*** Material for this task ***
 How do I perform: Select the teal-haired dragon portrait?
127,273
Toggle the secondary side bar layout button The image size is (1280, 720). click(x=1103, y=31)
*** End of Material for this task ***
*** Material for this task ***
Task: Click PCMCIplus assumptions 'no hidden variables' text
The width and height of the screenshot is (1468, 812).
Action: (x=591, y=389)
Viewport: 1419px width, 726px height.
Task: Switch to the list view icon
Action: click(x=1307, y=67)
*** End of Material for this task ***
*** Material for this task ***
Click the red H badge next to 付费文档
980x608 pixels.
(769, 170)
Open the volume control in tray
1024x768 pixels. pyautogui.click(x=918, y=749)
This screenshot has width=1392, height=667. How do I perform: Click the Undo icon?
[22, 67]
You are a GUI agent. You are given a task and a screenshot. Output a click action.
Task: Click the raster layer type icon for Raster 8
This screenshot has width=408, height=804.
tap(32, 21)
*** End of Material for this task ***
Assignment: Find "How do I perform: Select" in the entries above and copy that whole line exactly, then each line after it through the line that contains "Toggle the secondary".

Your solution:
 How do I perform: Select the teal-haired dragon portrait?
127,273
Toggle the secondary side bar layout button The image size is (1280, 720). click(x=1103, y=31)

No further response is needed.